Most readers are like me. Most people don’t want to spend the first 50 pages trying to get into a book.
Here are a few things I find annoying in the first lines of a story:
  • Dialogue. Nice somewhere on the first or second page, but not in the first line. We won’t know who’s speaking or why we should care.
  • Excessive description. Some description is good, but not when it’s long winded. Skip the purple prose and opt for something more powerful.
  • Irrelevant information. The first few lines of your story are crucial, so give your reader only important information.
  • Introducing too many characters. I don’t like to be bombarded with the names of too many characters at once. How are we supposed to keep them straight when we don’t know who’s who?
The last thing you want to do as a writer is annoy or bore people. Instead, try one of these 6 ways to hook your readers right off the bat:
(N.B. One of the easiest ways to check out the opening pages of nearly any book you want is with the ‘Look Inside!‘ feature on Amazon.com.)

1. Make your readers wonder

Put a question in your readers’ minds. What do those first lines mean? What’s going to happen? Make them wonder, and you’ll keep them reading.

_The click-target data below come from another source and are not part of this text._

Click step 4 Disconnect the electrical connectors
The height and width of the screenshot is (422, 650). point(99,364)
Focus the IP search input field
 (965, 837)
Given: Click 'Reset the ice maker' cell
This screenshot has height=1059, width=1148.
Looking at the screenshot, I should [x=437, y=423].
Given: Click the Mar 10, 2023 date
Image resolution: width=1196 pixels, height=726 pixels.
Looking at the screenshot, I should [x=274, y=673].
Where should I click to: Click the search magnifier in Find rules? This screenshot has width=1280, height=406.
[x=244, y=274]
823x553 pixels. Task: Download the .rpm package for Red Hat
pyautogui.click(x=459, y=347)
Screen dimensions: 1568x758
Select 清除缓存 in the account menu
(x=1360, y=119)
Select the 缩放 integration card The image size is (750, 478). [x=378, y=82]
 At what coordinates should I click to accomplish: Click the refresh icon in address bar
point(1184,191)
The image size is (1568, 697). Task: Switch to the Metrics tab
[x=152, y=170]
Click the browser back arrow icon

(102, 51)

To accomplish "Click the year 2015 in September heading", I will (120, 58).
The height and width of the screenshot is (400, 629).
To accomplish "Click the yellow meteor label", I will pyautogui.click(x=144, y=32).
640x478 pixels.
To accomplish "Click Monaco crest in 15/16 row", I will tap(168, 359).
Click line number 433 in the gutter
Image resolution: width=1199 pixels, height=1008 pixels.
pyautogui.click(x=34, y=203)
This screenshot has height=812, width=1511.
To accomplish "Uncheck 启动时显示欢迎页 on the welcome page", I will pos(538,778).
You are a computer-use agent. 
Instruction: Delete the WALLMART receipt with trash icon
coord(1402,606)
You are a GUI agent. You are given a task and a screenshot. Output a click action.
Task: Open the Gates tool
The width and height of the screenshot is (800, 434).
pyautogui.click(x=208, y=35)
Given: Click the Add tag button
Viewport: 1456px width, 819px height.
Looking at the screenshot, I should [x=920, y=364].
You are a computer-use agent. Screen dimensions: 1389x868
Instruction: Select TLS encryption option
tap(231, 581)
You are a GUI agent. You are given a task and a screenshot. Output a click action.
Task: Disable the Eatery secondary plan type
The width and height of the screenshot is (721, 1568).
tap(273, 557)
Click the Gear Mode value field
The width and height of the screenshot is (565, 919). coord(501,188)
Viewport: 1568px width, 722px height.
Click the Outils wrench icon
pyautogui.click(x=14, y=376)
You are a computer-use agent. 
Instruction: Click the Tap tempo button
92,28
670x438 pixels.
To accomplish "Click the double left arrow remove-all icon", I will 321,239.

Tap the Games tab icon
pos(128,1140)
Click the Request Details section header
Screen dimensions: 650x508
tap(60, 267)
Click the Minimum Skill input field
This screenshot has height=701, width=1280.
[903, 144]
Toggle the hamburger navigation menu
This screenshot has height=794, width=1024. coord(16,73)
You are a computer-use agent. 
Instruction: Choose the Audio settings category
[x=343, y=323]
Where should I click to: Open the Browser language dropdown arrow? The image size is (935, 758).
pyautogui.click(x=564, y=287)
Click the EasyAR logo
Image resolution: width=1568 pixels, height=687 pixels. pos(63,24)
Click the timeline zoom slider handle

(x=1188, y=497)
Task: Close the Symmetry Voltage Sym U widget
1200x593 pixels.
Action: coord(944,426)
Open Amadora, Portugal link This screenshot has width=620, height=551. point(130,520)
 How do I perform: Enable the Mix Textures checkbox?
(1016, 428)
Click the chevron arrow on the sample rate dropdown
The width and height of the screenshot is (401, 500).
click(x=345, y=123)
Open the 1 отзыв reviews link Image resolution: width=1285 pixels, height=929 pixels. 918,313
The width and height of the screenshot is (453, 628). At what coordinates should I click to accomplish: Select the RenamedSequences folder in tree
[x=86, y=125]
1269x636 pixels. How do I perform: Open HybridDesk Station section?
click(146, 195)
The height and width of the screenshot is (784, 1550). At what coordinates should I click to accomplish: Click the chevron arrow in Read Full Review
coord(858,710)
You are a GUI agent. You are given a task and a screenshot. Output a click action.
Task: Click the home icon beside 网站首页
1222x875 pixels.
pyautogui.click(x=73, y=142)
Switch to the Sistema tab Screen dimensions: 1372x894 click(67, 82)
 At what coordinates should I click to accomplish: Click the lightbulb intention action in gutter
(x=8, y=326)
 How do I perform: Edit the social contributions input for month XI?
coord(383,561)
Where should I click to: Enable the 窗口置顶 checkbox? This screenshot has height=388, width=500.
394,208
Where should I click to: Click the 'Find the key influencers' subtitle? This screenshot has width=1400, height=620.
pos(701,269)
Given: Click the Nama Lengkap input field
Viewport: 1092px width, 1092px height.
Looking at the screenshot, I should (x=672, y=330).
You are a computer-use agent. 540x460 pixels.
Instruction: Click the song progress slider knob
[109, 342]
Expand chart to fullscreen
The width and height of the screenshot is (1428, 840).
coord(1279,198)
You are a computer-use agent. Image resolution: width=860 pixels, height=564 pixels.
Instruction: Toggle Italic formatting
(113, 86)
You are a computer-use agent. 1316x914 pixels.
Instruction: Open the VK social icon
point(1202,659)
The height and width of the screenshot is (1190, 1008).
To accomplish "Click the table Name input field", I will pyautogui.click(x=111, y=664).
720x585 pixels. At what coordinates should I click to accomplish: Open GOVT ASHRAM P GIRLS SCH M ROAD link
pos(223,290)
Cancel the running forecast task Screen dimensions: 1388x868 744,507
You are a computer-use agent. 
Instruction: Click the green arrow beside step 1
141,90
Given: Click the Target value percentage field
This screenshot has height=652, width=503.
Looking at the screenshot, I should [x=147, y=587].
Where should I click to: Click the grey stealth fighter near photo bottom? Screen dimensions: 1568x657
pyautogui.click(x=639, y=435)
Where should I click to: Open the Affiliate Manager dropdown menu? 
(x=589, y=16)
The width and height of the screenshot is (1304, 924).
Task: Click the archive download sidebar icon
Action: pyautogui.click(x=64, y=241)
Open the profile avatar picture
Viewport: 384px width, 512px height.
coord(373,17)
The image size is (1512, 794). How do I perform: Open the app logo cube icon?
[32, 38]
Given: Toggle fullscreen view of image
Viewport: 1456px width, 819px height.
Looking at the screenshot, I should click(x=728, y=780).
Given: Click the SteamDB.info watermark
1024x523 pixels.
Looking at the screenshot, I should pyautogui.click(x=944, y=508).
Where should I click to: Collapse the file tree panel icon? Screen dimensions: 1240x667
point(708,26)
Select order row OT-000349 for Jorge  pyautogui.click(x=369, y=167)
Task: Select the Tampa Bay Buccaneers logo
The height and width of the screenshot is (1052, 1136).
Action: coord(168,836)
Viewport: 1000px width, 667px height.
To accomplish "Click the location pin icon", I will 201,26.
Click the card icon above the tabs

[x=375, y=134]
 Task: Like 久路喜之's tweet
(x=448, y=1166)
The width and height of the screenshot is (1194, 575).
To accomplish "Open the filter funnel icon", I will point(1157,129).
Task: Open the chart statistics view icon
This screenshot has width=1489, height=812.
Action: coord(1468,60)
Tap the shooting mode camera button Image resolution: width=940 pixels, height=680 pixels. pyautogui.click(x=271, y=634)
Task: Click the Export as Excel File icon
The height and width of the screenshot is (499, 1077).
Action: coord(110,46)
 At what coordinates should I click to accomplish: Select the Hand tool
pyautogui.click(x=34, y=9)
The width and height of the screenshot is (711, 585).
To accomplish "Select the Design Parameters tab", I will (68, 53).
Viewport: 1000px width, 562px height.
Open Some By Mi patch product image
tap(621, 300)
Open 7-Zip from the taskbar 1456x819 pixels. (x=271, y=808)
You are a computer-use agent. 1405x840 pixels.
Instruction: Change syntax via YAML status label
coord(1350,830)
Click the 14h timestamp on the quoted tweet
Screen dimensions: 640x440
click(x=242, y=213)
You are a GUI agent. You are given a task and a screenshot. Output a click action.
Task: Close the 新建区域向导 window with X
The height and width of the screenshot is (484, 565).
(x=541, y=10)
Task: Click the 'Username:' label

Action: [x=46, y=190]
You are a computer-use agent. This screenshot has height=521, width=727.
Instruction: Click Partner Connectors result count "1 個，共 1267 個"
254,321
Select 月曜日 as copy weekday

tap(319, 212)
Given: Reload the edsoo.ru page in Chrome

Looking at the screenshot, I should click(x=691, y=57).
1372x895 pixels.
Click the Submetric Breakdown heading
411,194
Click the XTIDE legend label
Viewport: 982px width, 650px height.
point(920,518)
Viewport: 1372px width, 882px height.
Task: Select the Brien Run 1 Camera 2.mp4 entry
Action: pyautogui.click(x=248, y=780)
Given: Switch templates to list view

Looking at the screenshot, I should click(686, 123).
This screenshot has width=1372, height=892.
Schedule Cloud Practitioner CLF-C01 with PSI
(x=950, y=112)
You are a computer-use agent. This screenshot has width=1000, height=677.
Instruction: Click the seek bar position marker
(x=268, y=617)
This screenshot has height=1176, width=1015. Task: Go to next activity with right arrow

2. Begin at a pivotal moment

By starting at an important moment in the story, your reader is more likely to want to continue so he or she can discover what will happen next.
  • “It was dark where she was crouched but the little girl did as she’d been told.” ~Kate Morton, The Forgotten Garden
  • “I became what I am today at the age of twelve, on a frigid overcast day in the winter of 1975.” ~Khaled Hosseini, The Kite Runner
3. Create an Interesting picture
Description is good when it encourages people to paint a picture in their minds. Often, simple is best so it’s the reader who imagines a scene, instead of simply being told by the author.
  • “Last night I dreamt I went to Manderley again.” ~Daphne DuMaurier, Rebecca
  • “She stands up in the garden where she has been working and looks into the distance.” ~Michael Ontaatje, The English Patient

4. Introduce an intriguing character

The promise of reading more about a character you find intriguing will, no doubt, draw you into a story’s narrative. Most often, this is one of the main characters in the book.
  • “I was born twice: first as a baby girl on a remarkably smogless Detroit day in January of 1960; and then again, as a teenage boy, in an emergency room near Petoskey, Michigan, in August of 1974.” ~Jeffrey Eugenides, Middlesex

5. Start with an unusual situation

Show us characters in unusual circumstances, and we’ll definitely be sticking around to see what it’s all about.
  • “They had flown from England to Minneapolis to look at a toilet.” ~Nick Hornby, Juliet, Naked
  • Last night, I dreamt that I chopped Andrew up into a hundred little pieces, like a Benihana chef, and ate them, one by one.” ~Julie Buxbaum, The Opposite of Love

6. Begin with a compelling narrative voice

Open your story with the voice of a narrator we can instantly identify with, or one that relates things in a fresh way.
  • “As I begin to tell this, it is the golden month of September in southwestern Ontario.” ~Alistair MacLeod, No Great Mischief
  • “I am ninety. Or ninety-three. One or the other.” ~Sara Gruen, Water for Elephants
No matter how you start your book, keep your readers in mind. What will make them want to continue reading? What will potentially make them put down your book?
How does your favourite book open, and what makes it so compelling?
 Thanks for visiting and have a great week, and thank you, Suzannah Windsor Freeman, for a great article!